**YOUR TASK:** Would you copy the records below, exactly and only from their first line through the line containing "Kontrasti (1382, 39)", without any pictures?

(Stored records)
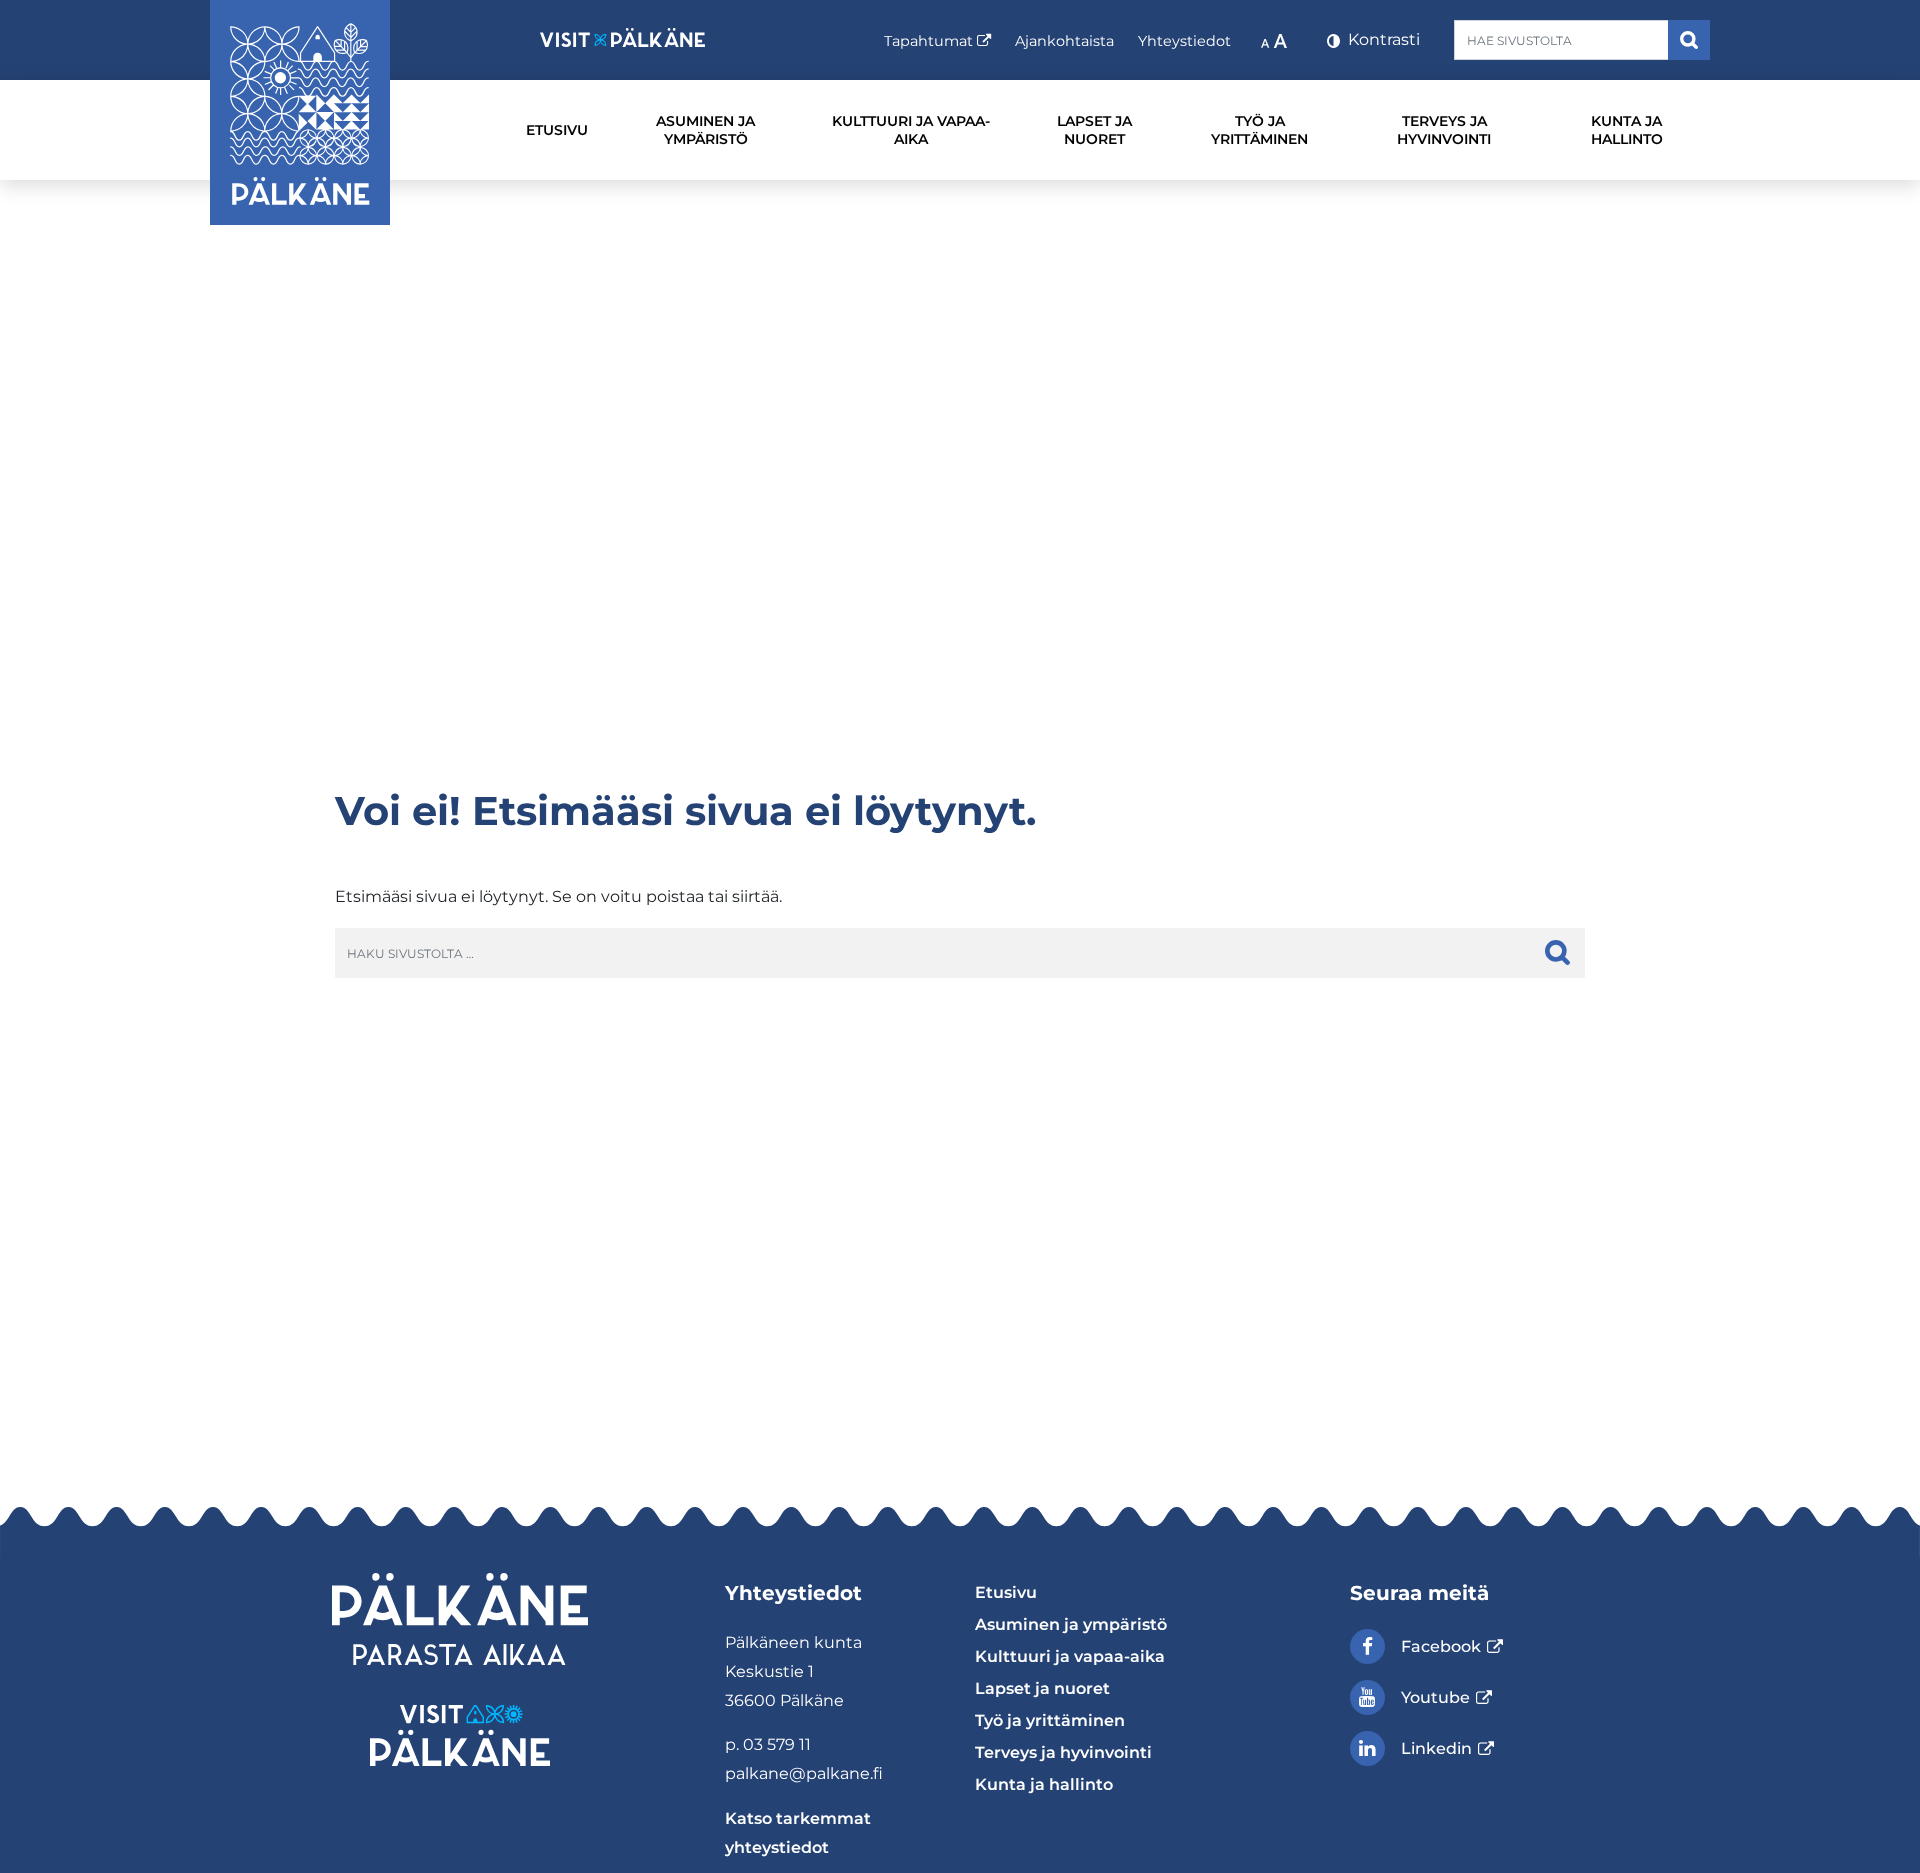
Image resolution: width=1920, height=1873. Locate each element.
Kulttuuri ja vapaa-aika (911, 130)
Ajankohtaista (1064, 41)
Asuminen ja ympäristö (705, 130)
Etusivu (557, 130)
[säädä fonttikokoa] (1276, 40)
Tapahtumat (937, 40)
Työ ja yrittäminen (1259, 130)
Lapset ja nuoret (1094, 130)
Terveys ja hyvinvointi (1444, 130)
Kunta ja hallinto (1627, 130)
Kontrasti (1382, 39)
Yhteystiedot (1184, 41)
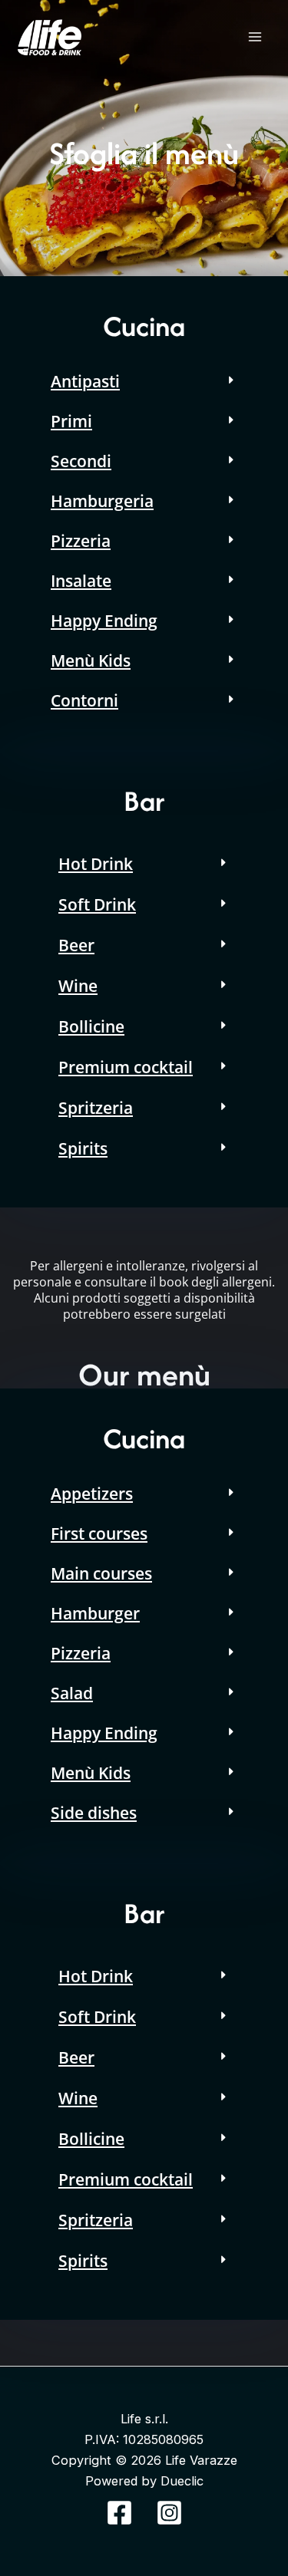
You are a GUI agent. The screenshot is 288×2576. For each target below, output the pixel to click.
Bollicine (91, 1026)
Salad (72, 1693)
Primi (71, 421)
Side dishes (94, 1812)
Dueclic (182, 2481)
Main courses (101, 1573)
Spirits (83, 1148)
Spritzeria (95, 1107)
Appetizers (92, 1493)
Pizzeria (81, 541)
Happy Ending (104, 620)
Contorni (84, 700)
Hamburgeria (102, 501)
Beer (76, 945)
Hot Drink (95, 864)
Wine (78, 985)
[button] (144, 381)
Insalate (81, 580)
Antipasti (85, 381)
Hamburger (95, 1613)
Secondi (81, 461)
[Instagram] (169, 2512)
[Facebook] (119, 2512)
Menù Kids (91, 660)
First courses (99, 1533)
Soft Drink (97, 904)
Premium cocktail (125, 1067)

**WRITTEN SOLUTION:**
Image resolution: width=1920, height=1873. Locate each element.
Kulttuuri ja vapaa-aika (911, 130)
Ajankohtaista (1064, 41)
Asuminen ja ympäristö (705, 130)
Etusivu (557, 130)
[säädä fonttikokoa] (1276, 40)
Tapahtumat (937, 40)
Työ ja yrittäminen (1259, 130)
Lapset ja nuoret (1094, 130)
Terveys ja hyvinvointi (1444, 130)
Kunta ja hallinto (1627, 130)
Kontrasti (1382, 39)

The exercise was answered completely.